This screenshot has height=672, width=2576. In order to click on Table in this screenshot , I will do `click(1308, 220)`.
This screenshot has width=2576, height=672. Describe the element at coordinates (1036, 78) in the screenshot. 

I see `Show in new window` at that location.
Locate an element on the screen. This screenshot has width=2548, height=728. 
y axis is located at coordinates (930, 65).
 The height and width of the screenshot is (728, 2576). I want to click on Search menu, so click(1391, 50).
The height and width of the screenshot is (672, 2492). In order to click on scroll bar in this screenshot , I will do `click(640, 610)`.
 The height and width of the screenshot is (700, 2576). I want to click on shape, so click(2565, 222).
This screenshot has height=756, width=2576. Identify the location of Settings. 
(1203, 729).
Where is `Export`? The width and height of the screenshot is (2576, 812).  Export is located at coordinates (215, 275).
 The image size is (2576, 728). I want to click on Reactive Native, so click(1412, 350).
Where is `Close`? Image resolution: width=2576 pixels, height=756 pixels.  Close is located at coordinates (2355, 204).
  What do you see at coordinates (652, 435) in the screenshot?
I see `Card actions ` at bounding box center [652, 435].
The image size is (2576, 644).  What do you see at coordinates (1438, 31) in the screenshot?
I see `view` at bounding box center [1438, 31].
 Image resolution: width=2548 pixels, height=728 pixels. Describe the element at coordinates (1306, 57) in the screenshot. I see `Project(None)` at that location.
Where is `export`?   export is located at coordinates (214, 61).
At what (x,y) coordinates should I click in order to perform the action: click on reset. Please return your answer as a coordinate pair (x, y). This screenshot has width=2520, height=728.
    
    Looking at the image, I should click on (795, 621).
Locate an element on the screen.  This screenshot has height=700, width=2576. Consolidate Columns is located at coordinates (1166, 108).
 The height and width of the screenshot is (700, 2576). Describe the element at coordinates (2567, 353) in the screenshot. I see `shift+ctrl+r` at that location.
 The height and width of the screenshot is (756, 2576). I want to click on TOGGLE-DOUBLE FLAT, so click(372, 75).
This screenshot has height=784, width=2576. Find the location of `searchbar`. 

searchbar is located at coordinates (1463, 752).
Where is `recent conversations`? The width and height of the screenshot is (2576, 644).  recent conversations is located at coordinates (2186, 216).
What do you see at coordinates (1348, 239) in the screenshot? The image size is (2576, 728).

════

**GIVEN TASK**
Update the rows above by changing every "Where is" to "Where's", and leave all other text unchanged.

**EXERCISE RESPONSE**
This screenshot has height=672, width=2576. In order to click on Table in this screenshot , I will do `click(1308, 220)`.
This screenshot has width=2576, height=672. Describe the element at coordinates (1036, 78) in the screenshot. 

I see `Show in new window` at that location.
Locate an element on the screen. This screenshot has width=2548, height=728. 
y axis is located at coordinates (930, 65).
 The height and width of the screenshot is (728, 2576). I want to click on Search menu, so click(1391, 50).
The height and width of the screenshot is (672, 2492). In order to click on scroll bar in this screenshot , I will do `click(640, 610)`.
 The height and width of the screenshot is (700, 2576). I want to click on shape, so click(2565, 222).
This screenshot has height=756, width=2576. Identify the location of Settings. 
(1203, 729).
Where's `Export`? The width and height of the screenshot is (2576, 812).  Export is located at coordinates (215, 275).
 The image size is (2576, 728). I want to click on Reactive Native, so click(1412, 350).
Where's `Close`? Image resolution: width=2576 pixels, height=756 pixels.  Close is located at coordinates (2355, 204).
  What do you see at coordinates (652, 435) in the screenshot?
I see `Card actions ` at bounding box center [652, 435].
The image size is (2576, 644).  What do you see at coordinates (1438, 31) in the screenshot?
I see `view` at bounding box center [1438, 31].
 Image resolution: width=2548 pixels, height=728 pixels. Describe the element at coordinates (1306, 57) in the screenshot. I see `Project(None)` at that location.
Where's `export`?   export is located at coordinates (214, 61).
At what (x,y) coordinates should I click in order to perform the action: click on reset. Please return your answer as a coordinate pair (x, y). This screenshot has width=2520, height=728.
    
    Looking at the image, I should click on (795, 621).
Locate an element on the screen.  This screenshot has height=700, width=2576. Consolidate Columns is located at coordinates (1166, 108).
 The height and width of the screenshot is (700, 2576). Describe the element at coordinates (2567, 353) in the screenshot. I see `shift+ctrl+r` at that location.
 The height and width of the screenshot is (756, 2576). I want to click on TOGGLE-DOUBLE FLAT, so click(372, 75).
This screenshot has height=784, width=2576. Find the location of `searchbar`. 

searchbar is located at coordinates (1463, 752).
Where's `recent conversations`? The width and height of the screenshot is (2576, 644).  recent conversations is located at coordinates (2186, 216).
What do you see at coordinates (1348, 239) in the screenshot? The image size is (2576, 728).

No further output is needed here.